#### Task goal:
Among the entries below, find the lines with the word "computer" and copy them.

Information provided START

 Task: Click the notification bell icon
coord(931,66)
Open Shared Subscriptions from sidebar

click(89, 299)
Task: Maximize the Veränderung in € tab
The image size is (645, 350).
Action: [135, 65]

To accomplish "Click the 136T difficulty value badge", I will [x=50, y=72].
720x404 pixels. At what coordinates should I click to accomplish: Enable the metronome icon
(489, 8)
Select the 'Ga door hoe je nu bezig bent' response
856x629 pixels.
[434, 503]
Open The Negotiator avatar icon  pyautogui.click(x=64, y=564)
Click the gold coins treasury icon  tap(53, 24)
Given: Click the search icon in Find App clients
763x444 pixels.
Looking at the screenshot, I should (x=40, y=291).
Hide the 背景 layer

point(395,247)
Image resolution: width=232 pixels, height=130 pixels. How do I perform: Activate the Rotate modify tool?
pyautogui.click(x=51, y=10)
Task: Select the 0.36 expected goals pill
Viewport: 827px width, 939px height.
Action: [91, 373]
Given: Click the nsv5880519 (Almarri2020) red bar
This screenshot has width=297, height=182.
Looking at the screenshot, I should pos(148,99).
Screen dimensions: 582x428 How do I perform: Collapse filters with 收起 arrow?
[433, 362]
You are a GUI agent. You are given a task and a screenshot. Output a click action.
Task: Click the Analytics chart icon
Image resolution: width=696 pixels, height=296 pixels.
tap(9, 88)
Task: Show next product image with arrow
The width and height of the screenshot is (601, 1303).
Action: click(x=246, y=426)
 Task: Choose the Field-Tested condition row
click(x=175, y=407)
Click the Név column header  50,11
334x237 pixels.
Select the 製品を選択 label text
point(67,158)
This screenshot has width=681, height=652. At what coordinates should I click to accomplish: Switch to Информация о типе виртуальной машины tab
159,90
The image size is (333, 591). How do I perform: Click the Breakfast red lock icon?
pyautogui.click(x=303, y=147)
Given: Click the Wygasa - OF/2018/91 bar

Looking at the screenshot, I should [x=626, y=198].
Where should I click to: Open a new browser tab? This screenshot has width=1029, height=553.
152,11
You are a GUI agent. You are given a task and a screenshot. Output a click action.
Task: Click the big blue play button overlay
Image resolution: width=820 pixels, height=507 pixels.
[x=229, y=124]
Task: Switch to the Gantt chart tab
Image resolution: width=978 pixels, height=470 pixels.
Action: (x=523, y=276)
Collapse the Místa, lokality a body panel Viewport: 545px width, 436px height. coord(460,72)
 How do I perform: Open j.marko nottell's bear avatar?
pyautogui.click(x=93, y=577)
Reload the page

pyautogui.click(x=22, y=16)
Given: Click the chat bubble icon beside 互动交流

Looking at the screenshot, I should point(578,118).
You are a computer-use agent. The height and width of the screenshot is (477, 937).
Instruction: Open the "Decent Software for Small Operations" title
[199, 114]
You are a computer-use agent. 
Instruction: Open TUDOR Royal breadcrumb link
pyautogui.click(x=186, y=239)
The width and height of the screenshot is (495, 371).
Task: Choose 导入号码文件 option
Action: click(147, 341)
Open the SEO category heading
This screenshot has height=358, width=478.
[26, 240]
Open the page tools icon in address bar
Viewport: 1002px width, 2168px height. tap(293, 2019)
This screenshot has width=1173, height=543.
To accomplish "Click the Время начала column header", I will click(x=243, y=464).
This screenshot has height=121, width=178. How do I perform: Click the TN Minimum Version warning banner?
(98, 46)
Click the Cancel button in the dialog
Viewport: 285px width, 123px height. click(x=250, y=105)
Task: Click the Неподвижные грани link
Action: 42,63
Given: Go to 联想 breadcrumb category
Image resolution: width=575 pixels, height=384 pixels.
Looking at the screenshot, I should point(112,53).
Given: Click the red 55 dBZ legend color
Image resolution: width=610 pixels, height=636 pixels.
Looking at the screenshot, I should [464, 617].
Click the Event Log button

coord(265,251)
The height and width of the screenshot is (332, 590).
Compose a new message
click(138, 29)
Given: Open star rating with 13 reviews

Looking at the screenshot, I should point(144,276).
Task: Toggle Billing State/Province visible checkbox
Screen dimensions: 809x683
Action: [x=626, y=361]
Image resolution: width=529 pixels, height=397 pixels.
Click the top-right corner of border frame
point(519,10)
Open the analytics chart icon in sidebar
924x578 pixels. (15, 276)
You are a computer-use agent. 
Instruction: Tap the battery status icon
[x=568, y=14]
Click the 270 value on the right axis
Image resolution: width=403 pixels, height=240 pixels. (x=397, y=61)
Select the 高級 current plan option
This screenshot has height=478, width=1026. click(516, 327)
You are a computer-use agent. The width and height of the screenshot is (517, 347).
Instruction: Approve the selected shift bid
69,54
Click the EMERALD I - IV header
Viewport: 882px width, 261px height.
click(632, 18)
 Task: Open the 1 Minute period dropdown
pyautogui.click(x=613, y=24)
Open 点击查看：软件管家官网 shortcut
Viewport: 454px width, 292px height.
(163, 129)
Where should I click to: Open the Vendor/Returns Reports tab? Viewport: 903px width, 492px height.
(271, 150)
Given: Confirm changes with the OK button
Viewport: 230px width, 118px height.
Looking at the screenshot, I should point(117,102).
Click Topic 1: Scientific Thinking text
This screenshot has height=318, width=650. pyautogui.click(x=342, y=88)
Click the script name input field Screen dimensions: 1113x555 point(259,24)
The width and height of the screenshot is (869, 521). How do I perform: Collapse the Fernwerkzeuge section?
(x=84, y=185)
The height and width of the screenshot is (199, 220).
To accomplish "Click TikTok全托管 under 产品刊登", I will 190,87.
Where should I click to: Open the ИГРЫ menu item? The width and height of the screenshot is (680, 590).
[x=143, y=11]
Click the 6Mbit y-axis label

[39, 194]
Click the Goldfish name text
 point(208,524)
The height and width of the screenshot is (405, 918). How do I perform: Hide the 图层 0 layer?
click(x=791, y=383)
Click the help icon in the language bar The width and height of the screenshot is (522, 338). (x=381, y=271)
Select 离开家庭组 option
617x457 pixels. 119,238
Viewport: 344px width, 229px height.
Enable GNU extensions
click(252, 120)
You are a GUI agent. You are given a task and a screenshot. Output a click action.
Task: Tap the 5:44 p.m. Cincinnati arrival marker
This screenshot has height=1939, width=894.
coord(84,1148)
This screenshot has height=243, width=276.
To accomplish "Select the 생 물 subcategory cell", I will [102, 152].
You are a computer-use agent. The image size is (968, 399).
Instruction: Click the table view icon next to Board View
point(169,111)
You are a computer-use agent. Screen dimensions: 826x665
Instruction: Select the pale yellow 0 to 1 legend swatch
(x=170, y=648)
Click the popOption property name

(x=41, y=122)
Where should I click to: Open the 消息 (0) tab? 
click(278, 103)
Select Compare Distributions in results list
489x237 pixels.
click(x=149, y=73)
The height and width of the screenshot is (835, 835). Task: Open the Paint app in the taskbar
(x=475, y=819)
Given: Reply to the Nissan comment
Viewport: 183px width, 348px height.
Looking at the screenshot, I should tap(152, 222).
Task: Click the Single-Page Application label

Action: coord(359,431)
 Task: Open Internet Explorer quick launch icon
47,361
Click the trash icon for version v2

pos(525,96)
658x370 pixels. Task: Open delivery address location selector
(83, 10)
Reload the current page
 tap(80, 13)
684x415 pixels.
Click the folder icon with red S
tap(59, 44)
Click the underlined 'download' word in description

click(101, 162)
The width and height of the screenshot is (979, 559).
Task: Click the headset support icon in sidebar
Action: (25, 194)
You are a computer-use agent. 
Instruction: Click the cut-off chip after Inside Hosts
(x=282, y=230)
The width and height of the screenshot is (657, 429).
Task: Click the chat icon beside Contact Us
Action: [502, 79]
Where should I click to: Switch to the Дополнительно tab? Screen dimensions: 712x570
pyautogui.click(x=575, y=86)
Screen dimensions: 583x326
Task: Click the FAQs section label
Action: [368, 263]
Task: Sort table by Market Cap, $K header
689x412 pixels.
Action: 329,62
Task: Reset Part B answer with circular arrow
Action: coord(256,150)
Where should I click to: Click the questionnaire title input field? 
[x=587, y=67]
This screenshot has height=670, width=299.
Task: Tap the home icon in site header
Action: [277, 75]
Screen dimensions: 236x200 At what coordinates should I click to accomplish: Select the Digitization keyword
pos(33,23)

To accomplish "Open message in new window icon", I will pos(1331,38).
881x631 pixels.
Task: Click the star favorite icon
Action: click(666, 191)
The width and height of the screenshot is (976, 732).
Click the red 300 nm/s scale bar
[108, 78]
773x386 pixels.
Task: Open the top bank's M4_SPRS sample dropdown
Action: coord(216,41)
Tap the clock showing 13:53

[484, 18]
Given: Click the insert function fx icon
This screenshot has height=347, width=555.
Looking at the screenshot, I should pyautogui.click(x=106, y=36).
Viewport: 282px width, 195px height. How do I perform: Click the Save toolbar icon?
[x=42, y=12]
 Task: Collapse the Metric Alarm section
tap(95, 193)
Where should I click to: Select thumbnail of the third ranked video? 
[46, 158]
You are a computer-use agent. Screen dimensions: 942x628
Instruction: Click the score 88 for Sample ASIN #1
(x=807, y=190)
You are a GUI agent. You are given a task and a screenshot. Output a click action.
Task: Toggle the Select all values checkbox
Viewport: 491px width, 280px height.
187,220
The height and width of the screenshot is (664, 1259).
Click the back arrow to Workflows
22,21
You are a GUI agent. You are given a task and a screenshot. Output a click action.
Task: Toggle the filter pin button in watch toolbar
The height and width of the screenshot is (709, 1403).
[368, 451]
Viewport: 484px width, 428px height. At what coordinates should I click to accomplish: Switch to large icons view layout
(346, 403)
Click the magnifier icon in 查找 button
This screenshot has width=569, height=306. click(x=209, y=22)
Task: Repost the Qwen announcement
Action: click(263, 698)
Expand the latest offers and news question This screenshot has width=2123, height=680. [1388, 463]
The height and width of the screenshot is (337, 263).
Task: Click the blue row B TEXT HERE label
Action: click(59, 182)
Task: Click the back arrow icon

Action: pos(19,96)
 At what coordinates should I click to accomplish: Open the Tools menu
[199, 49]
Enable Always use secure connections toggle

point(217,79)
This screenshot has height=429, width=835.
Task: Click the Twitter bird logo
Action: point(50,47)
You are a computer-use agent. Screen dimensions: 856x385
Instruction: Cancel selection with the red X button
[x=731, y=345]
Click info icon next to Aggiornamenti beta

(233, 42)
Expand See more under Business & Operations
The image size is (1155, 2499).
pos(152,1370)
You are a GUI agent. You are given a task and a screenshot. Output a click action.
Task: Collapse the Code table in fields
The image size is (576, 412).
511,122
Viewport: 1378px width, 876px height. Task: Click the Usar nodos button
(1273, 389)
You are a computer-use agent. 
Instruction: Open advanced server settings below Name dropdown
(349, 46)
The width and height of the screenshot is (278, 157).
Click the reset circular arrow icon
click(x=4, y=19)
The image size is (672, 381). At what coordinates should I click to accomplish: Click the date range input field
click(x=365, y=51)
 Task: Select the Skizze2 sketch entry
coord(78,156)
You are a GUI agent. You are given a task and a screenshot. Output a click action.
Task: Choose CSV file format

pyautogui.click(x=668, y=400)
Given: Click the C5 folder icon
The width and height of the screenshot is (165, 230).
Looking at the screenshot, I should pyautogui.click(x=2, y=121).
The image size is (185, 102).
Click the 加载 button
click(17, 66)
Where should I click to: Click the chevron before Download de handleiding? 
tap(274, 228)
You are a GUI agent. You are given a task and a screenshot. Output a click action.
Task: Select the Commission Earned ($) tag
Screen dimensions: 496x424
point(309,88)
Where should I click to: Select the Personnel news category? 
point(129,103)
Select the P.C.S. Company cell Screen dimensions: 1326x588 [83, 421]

Information provided END

#### Solution:
You are a computer-use agent. The height and width of the screenshot is (477, 937).
You are a computer-use agent. 
You are a computer-use agent. 
You are a computer-use agent. The width and height of the screenshot is (517, 347).
You are a computer-use agent. The image size is (968, 399).
You are a computer-use agent. Screen dimensions: 826x665
You are a computer-use agent. 
You are a computer-use agent. Screen dimensions: 942x628
You are a computer-use agent. Screen dimensions: 856x385
You are a computer-use agent. 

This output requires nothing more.